I think the answer must be ‘yes’. First and foremost, the experience the SNP is going through should underline the importance of succession planning for any company, charity, or public sector body.
It’s never too early to start nurturing up-and-coming talent. Leaving it too late can cause severe internal dislocation and external confusion about the way forward.
For more than 30 years, the SNP has been led by only three people – Nicola Sturgeon, Alex Salmond and John Swinney – with a relatively small corps of people close to the centre of power in the party and (since 2007) the Scottish government.
At one level, this stability speaks to an admirable consensus about objectives – and ways and means of getting there – among a tight-knit group at the top.
At another level, for any organisation with long-term ambitions, there is an inherent risk in such a management culture that the development of new generations of potential leaders is much more limited than should ideally be the case.
With Nicola Sturgeon leaving no standout replacement – in the way that she was the natural successor to Alex Salmond as the SNP’s next leader and Scotland’s first minister in 2014 – the party finds itself in the uncharted position of having to debate core aspects of its identity and purpose.
A 1930 quote from the prison notebooks of Italian Marxist philosopher Antonio Gramsci seems apposite: “The crisis consists precisely in the fact that the old is dying and the new cannot be born; in this interregnum a great variety of morbid symptoms appear.”
Whether or not the SNP is displaying ‘morbid symptoms’ during this interregnum of leadership, the party’s members find themselves in the discombobulating position of there being no agreed route map for the future.
The membership – as they consider how to vote in a 1,2,3 preferential system among Kate Forbes, Ash Regan and Humza Yousaf – are having to think about profound questions of independence strategy and key policy issues for themselves.

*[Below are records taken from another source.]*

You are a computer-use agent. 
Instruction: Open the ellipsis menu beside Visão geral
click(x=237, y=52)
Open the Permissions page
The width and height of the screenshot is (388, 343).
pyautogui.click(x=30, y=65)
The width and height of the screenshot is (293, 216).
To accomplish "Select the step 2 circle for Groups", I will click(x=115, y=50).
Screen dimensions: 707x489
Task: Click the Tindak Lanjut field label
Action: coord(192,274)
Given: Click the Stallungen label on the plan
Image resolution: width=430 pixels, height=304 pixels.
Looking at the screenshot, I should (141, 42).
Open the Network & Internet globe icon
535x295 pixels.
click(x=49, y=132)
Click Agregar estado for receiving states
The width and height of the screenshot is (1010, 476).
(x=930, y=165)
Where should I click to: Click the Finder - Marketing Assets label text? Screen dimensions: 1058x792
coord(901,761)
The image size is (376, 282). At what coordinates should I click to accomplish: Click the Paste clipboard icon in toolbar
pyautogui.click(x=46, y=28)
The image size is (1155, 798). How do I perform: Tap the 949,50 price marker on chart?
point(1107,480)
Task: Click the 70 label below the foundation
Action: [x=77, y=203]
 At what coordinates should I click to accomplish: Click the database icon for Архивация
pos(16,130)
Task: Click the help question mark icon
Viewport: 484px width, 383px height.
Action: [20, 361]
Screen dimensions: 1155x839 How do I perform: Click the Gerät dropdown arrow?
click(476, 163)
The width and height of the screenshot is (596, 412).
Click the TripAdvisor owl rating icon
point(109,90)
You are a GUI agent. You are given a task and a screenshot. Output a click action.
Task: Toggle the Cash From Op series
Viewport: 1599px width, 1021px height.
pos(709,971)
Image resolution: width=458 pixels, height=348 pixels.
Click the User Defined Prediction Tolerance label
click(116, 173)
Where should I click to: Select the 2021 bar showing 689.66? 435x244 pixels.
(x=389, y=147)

Ultimately, that may be no bad thing.
I suspect that few will identify a candidate who ticks all their boxes. Many will go with the prospective leader who ticks most of them; or ticks the ones they regard as most important, which will vary from member to member.
I’m reminded of a story I once heard from an academic who was recalling the dilemma he had faced over how to vote in Scotland’s devolution referendum on 1 March 1979 (44 years ago this week).
He wanted to vote for the Scottish assembly on offer at that time, largely out of loyalty to the then Labour government, but there were major aspects of the scheme he didn’t like.
Amusingly, he resolved his conundrum by putting only a “wee cross” in the Yes box.
Less certainty and more criticism. That may reflect the thinking of many SNP members as they approach this leadership election.
More generally – when there are more questions than answers about a whole range of problems at home and abroad – we may be entering an era of people casting doubtful “wee crosses” on ballot papers.